Missouri Attorney General Josh Hawley

Conservative Missouri Attorney General Josh Hawley and the #MeToo movement couldn’t be stranger bedfellows, but they have come together to fight against unfair, forced arbitration in sexual harassment cases. Hawley’s position is an unlikely one for a Republican whose party has worked hard to make legal challenges easier for employers to win.

Hawley is joining other brave Republicans in a bipartisan coalition of legal authorities coming to the defense of working citizens by urging Congress to end the practice of secret, forced arbitration in cases of workplace sexual harassment. The group represents 56 states and territories that are members of the National Association of Attorneys General.

It’s hard to pinpoint why they would take a position that seems to contradict years of GOP efforts to stack the judicial system in favor of employers, not workers. Some, like Hawley, are likely influenced by their campaigns for higher office. Hawley is seeking the Republican nomination for the U.S. Senate and expects to run against Democratic incumbent Sen. Claire McCaskill, an outspoken women’s-rights activist.

Possibly the #MeToo movement has helped drive home the point that all workplace discrimination is wrong, and laws that help shield sexual harassers from judicial scrutiny are even worse.

A letter Hawley and the rest of the coalition signed and sent to the congressional leadership says: “Access to the judicial system, whether federal or state, is a fundamental right of all Americans.
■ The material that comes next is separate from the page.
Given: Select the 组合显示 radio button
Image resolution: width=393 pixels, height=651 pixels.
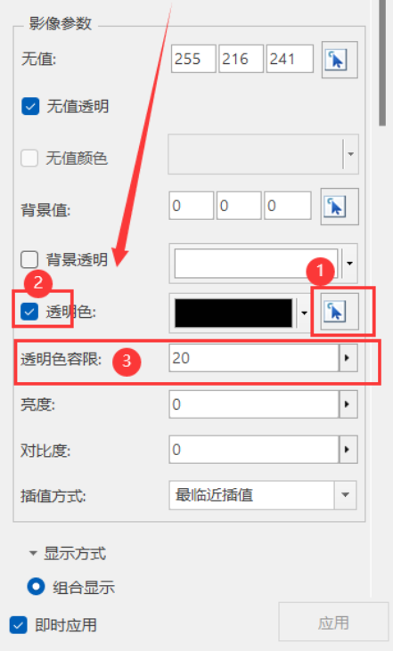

That right should extend fully to persons who have been subjected to sexual harassment in the workplace.”

Federal law currently allows employers to require employees, as a condition of employment, to sign agreements mandating that sexual harassment claims be resolved through arbitration instead of judicial proceedings.

Unfair? Unquestionably. Corporations enjoy overwhelming resources to influence arbitration decisions in their favor. Disputes between employers and employees should be transparent. An employee who has experienced harassment deserves the right to challenge it in court. Judges are elected and face consequences from voters for their rulings. Arbitrators do not.

Mark Jess, a Kansas City lawyer who specializes in employee rights, told the Post-Dispatch that “almost all” arbitrators are former defense lawyers who are paid by employers. “It is literally putting the fox in charge of the henhouse,” he added. “It’s an obvious conflict of interest.”

His assertions could not be confirmed, but judges, not arbitrators, should determine whether claims have merit. The coalition’s letter to Congress notes that employers often bury arbitration agreements in lengthy employment contracts and present them in “take-it-or-leave-it” fashion. Workers often don’t know they are bound by such agreements until they try to bring forth a lawsuit.

Good employers have nothing to fear from discontinuing sexual harassment arbitration requirements. They should seize the opportunity to stop shielding harassers and give workers a fair chance when they’ve been wronged.